Não sei dizer. Ambas formam a imagem ampla e profunda da obra. Mas por razões
que não posso precisar ou definir – puramente pessoais, sem nenhum critério
objetivo para justificá-las – prefiro Monteux. Tais juízos difusos são os mesmos
que me fazem escolher certas gravações datadas ou meramente ruins em detrimento
de outras, em Cinemascope. Se eu quisesse ser racional em minha escolha deveria
eleger Mengelberg, que ganhou a dedicatória e gravou a música com a
Concertgebouw pela lendária Telefunken. O registro foi restaurado e lançado em CD
pela TELDEC imaculadamente purificado de fungos, poeira e estalidos. Já a
gravação de Monteux não teve a mesma sorte, tem distorções e ruídos.
Quem se
importa?
Por Ricardo Labuto Gondim
Teólogo, professor, roteirista, ensaísta, crítico de cinema e música. Nasceu no Rio de Janeiro em 1966. É autor de “Deus no Labirinto” (Editora Baluarte), volume de nove contos e dois ensaios com prefácio de Washington Olivetto (Fan Page em http://www.facebook.com/DeusNoLabirinto).
Ótimo texto, porém o Mestre Labuto neste caso se excedeu.
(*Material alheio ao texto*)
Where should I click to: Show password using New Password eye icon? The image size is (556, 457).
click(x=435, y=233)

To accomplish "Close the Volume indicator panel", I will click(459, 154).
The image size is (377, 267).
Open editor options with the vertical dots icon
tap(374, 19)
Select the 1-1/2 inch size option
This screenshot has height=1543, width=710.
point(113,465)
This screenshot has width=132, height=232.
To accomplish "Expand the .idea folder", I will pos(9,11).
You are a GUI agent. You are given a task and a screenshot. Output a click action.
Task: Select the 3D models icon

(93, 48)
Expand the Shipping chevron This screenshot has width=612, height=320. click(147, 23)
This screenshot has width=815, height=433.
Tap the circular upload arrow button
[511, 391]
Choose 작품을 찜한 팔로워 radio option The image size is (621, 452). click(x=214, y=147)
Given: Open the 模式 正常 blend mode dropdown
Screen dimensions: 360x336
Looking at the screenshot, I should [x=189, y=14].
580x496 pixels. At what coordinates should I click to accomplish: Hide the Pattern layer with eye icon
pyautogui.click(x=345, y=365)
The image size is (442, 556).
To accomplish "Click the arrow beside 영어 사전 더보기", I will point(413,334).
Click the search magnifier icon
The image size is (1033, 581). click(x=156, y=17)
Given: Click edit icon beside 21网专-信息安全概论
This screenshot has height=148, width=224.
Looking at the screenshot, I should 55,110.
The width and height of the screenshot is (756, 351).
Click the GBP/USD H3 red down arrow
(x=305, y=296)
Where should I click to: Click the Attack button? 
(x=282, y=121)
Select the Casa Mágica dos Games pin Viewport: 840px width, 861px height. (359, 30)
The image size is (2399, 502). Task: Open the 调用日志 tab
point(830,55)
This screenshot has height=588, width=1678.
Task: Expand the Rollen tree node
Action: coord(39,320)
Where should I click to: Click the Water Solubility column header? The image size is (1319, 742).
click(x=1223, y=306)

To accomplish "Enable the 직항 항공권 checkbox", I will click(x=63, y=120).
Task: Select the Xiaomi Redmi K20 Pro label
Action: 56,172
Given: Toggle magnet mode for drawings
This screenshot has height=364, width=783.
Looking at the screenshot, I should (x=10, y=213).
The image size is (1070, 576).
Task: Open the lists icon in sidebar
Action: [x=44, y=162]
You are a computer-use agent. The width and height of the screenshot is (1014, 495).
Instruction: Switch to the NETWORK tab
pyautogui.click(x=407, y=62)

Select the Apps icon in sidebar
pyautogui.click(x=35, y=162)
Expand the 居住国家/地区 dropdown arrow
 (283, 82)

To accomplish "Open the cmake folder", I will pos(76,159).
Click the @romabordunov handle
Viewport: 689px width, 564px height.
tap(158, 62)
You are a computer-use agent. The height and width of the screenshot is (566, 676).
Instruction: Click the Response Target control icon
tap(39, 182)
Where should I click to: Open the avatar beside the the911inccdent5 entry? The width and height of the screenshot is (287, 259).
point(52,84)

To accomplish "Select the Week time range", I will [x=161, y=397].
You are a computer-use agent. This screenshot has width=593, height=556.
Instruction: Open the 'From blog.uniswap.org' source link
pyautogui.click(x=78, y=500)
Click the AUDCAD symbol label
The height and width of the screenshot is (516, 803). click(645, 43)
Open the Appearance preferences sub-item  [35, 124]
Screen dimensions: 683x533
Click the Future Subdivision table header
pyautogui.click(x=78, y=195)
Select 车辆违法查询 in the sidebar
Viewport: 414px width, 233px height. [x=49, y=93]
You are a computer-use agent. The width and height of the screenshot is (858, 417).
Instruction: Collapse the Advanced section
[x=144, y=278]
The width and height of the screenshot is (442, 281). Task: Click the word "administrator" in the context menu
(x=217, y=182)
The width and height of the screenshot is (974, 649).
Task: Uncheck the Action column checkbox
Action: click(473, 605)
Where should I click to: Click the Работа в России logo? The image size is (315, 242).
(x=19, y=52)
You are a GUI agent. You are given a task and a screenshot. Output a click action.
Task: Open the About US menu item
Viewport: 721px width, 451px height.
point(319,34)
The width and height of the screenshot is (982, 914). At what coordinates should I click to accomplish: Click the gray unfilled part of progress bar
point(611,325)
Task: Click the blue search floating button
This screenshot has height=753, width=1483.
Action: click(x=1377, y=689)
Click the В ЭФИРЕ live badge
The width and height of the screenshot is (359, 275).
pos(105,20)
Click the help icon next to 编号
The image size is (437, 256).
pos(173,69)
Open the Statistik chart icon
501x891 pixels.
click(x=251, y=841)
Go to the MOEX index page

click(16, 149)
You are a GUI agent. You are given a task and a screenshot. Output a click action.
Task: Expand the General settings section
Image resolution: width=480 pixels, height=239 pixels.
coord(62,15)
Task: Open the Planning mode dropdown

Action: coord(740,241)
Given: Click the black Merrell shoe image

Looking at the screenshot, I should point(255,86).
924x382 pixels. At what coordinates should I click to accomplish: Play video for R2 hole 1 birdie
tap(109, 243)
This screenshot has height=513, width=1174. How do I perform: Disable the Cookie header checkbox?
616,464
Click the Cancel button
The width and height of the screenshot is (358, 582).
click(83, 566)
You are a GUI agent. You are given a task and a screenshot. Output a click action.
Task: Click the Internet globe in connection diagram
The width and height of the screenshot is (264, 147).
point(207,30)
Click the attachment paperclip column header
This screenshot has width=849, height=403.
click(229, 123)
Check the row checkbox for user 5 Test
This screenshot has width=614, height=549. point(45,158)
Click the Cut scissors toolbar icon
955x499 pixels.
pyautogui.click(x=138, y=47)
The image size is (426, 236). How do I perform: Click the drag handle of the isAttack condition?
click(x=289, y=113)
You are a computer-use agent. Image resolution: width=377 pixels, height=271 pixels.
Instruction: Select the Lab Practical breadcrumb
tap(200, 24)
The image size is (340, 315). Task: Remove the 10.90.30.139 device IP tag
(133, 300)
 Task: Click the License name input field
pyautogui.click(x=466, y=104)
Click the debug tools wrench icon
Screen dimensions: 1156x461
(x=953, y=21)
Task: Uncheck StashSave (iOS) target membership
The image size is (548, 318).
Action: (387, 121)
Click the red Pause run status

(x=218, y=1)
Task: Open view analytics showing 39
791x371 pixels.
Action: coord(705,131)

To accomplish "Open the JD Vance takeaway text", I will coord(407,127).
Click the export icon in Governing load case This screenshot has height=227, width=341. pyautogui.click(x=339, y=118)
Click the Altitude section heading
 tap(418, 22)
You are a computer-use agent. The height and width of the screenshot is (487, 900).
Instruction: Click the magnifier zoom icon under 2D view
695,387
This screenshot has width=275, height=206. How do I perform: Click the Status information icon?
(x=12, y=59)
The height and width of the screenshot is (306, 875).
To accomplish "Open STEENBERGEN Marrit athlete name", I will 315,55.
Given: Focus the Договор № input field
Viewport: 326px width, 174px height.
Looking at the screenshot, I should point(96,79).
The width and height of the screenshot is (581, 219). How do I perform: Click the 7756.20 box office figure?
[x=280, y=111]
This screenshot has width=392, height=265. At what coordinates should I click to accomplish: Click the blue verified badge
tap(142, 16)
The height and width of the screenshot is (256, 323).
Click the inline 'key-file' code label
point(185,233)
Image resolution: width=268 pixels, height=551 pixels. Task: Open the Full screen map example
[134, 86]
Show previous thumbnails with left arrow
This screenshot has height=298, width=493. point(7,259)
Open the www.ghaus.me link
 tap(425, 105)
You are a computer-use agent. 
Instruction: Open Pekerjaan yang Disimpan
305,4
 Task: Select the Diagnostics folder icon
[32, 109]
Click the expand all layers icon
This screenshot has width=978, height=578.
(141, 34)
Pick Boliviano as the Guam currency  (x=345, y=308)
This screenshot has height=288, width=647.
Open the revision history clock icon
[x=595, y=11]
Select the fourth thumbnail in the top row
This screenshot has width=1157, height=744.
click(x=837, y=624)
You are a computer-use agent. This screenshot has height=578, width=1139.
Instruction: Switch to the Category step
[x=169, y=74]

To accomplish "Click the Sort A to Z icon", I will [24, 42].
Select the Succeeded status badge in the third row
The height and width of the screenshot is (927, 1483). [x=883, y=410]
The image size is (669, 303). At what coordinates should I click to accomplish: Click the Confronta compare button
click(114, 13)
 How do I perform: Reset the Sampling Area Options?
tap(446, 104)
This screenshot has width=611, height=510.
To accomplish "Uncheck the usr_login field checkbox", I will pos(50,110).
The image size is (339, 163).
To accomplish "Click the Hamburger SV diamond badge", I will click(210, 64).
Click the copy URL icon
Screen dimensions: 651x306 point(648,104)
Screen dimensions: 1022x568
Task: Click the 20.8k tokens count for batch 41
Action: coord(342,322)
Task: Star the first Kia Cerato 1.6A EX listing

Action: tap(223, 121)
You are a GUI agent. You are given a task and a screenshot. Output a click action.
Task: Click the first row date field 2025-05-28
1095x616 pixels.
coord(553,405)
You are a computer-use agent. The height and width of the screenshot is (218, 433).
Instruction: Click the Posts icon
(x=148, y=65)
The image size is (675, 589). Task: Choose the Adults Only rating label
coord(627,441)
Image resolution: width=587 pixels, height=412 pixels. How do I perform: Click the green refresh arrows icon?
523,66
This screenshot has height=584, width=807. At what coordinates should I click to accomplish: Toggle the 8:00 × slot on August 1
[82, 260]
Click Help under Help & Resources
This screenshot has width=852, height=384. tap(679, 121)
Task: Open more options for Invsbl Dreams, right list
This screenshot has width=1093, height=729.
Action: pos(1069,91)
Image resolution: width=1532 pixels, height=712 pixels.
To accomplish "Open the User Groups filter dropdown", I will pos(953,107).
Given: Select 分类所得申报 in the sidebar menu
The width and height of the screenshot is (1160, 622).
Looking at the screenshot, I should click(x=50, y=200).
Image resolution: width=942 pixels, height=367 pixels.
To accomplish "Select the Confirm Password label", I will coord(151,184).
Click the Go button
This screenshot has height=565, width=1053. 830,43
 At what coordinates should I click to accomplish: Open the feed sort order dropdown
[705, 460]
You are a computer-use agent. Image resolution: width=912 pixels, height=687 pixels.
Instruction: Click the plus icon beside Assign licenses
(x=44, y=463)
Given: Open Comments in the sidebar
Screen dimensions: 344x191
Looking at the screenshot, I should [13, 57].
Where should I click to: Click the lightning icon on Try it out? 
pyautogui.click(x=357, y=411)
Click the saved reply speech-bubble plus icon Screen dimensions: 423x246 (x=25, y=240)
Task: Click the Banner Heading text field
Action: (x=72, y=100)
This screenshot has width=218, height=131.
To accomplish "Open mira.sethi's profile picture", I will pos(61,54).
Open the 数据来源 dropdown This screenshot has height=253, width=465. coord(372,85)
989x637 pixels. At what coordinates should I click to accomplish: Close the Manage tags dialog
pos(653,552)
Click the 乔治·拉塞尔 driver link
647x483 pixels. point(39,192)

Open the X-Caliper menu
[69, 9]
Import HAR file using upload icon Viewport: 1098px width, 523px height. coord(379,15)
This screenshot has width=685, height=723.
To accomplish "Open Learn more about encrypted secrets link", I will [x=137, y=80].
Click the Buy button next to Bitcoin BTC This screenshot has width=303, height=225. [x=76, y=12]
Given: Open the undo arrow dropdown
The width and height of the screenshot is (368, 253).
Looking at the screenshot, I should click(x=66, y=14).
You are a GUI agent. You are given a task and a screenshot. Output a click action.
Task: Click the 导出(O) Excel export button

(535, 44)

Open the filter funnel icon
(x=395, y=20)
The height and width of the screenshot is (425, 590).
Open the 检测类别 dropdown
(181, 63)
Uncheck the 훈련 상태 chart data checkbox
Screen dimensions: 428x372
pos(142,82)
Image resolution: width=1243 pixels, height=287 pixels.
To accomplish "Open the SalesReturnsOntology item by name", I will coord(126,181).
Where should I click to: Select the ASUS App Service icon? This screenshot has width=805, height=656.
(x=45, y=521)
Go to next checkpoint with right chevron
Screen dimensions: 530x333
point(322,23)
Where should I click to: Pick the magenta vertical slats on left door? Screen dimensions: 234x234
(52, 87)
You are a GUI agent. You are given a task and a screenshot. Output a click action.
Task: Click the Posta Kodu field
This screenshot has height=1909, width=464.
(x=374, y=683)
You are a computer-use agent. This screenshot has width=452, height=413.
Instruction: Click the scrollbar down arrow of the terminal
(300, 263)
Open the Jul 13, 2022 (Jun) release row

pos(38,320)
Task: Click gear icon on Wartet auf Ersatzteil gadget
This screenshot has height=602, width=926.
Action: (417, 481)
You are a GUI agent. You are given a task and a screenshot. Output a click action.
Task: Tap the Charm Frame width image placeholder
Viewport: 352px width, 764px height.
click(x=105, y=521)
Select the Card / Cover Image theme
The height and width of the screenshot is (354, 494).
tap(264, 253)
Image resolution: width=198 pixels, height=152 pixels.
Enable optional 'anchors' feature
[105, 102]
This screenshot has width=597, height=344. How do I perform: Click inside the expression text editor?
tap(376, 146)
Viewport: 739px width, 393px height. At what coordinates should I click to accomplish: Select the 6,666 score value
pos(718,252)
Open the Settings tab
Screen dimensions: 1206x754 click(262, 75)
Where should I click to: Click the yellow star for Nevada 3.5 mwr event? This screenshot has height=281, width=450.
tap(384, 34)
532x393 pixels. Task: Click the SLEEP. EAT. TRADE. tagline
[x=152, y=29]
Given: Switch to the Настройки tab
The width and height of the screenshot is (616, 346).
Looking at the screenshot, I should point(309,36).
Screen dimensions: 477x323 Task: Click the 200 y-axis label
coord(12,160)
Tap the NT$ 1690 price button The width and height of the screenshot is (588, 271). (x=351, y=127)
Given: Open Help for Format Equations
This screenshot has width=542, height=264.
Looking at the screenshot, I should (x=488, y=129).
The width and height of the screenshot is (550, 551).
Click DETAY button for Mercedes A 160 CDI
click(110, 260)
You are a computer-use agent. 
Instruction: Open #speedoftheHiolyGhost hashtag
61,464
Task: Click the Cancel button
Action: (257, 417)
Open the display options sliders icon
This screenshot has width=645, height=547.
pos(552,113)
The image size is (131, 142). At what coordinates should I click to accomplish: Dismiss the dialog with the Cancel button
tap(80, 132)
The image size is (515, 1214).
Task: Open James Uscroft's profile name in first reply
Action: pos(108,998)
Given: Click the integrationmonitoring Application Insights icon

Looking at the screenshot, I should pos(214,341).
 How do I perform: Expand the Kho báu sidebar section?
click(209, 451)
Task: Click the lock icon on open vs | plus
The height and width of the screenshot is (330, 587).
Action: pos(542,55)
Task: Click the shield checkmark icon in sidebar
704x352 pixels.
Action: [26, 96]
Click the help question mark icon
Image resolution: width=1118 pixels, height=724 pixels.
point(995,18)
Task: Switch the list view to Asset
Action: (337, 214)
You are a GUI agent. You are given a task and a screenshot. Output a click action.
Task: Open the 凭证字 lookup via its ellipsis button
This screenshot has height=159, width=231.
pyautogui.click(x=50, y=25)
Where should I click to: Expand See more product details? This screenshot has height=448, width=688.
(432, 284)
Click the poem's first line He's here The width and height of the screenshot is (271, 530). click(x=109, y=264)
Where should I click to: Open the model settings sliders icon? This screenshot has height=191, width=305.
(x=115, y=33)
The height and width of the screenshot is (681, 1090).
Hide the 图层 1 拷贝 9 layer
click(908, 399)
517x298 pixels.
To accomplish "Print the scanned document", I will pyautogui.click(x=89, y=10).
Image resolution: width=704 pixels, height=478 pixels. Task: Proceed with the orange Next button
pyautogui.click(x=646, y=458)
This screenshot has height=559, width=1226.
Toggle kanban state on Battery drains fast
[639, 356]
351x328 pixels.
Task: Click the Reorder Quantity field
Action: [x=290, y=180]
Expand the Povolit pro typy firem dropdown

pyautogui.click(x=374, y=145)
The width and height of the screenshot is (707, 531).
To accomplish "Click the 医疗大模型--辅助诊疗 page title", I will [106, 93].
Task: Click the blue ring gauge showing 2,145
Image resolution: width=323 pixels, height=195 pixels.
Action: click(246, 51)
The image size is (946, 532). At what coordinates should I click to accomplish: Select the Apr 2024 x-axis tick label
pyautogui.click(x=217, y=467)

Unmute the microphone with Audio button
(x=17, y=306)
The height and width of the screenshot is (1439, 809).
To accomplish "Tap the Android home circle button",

ResponderExcluirEle utilizou um assunto completamente batido (audio x tecnologia x qualidade) para exibir seu profundo conhecimento em música...
Em números ele escreve 3 parágrafos introdutórios sobre áudio, incrivelmente 10 parágrafos sobre história da música (inclusive detalhes sobre os regentes, vida pessoal e etc) com meras inserções sobre meia duzia de gravações ruins, depois MEIO PARAGRAFO sobre áudio novamente, e na verdade nem é sobre áudio, mas sobre as escolhas do maestro...
Isso na internet tem nome "TagJacking", ele usa um assunto como subterfúgio para discorrer sobre outros.
Ele não cita, em momento algum, um exemplo de gravação boa e má interpretação.
Ele discorre sim sobre os tempos, os efeitos que são perceptíveis, mas também da bebedeira dos personagens.
Esse é um exemplo horrível do elitismo cultural onipresente no mundo da música clássica. O cara usar um assunto batido em TODOS os ramos da música para discorrer um conhecimento acima da média. Inclusive sobre a vida pessoal dos protagonistas...
Mestre Ricardo Labuto, você sabe muito e todo mundo sabe disso. Não precisava sequestrar um tópico para mostrar isso para todo mundo.